By Artjoms Ivlevs
On June 23, 2016, the United Kingdom (UK) held a historic referendum in which citizens voted, 52% to 48%, to leave the European Union (EU). The outcome of this vote has sent shockwaves around the world and is likely to change the course of British and European politics for years to come. It is widely recognized that immigration played a major role in the decision of the UK to leave the EU: immigration was a dominant theme in the pre-referendum debate and remains a key issue as the UK prepares its exit from the bloc. Specifically, the proponents of Brexit argued that the levels of immigration to the UK from other EU countries have become too high; exiting the EU would enable the country to control immigration from the EU. Slogans such as ‘immigrants take our jobs’ and ‘take back control of our borders’ have resonated well with the UK general public, for whom immigration has indeed become one of the biggest worries.
However, for some time scholars have been pointing that immigration has few, if any, adverse effects on the labour markets of migrant-receiving countries (Constant, 2014; Peri, 2014). Such findings, coupled with mounting worries over immigration levels, raise a question: in what ways does immigration affect the well-being of people in migrant-receiving countries – beyond the realm of the labour markets?

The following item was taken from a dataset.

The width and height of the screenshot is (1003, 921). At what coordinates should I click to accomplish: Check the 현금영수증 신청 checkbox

In a study “Local-level immigration and life satisfaction: The EU enlargement experience in England and Wales”, published in 2018 in Environment and Planning A (Ivlevs and Veliziotis, 2018), we explored the effects of immigration on the subjective well-being, and in particular life satisfaction, of local residents – a relationship that has so far received little attention in both the literature and public debate.
To answer our research question – whether immigration affects the life satisfaction of residents in a host country – we focused on a recent immigration wave to the UK. Following the 2004 enlargement of the European Union, the UK opened its labour market to citizens of the new EU member states (Czech Republic, Estonia, Hungary, Latvia, Lithuania, Poland, Slovakia and Slovenia – also known as the accession or A8 countries). As a result, 1.5 million East Europeans started working in the UK between 2004 and 2011. In 2015, Poles – the largest group among the A8 migrants – became the largest foreign-born group in the UK, overtaking Indians, the Irish, Pakistani and Bangladeshi.

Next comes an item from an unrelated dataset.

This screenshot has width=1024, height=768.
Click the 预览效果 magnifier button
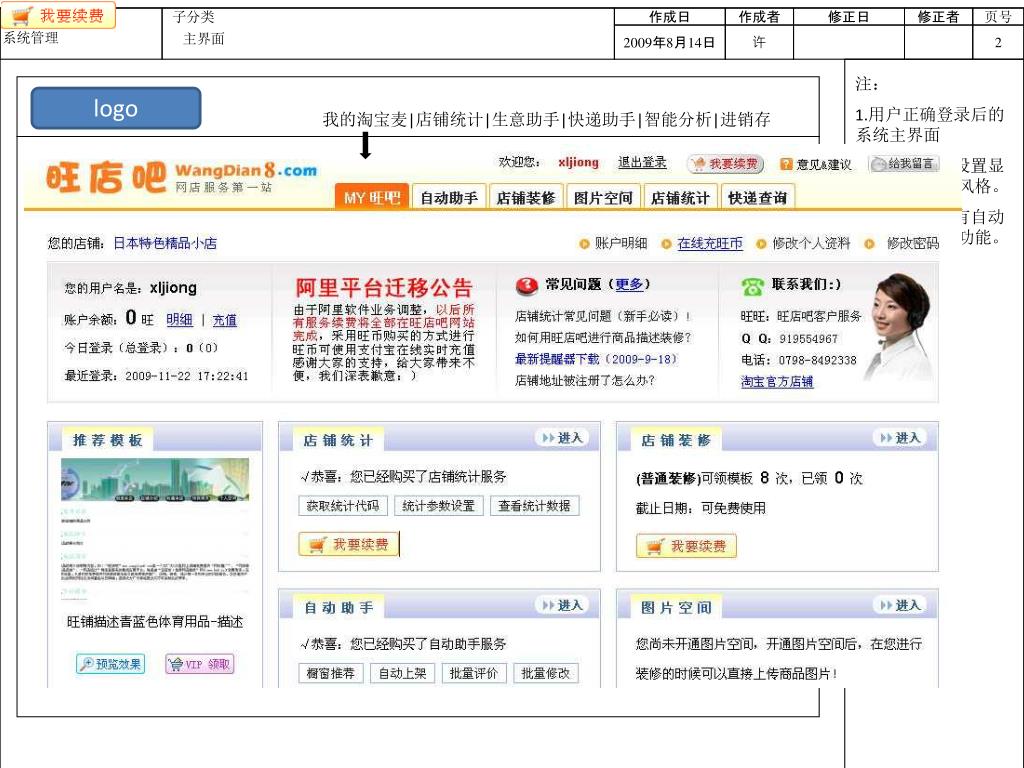110,664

Besides being fast and unexpectedly large, the A8 migration to the UK was also geographically unevenly distributed (see the map below). The demand for jobs in the geographically-concentrated, ‘migrant-intensive’ industries, such as agriculture, food processing and manufacturing, meant that that some UK communities were affected by the East European migration much more than others. We related the local-level intensity of A8 migration to the changes in people’s life satisfaction over time. To capture the local-level migration intensity, we used data from the Worker Registration Scheme (WRS), which documented, between 2004 and 2011, the number of A8 workers starting a job in the UK at the local authority level. To capture changes in individual life satisfaction, we used the British Household Panel Survey (BHPS), which followed the same people over time.
Geographical distribution of A8 migration in England and Wales, 2004-2008, % of local population

Source: Worker Registration Scheme and authors’ calculations.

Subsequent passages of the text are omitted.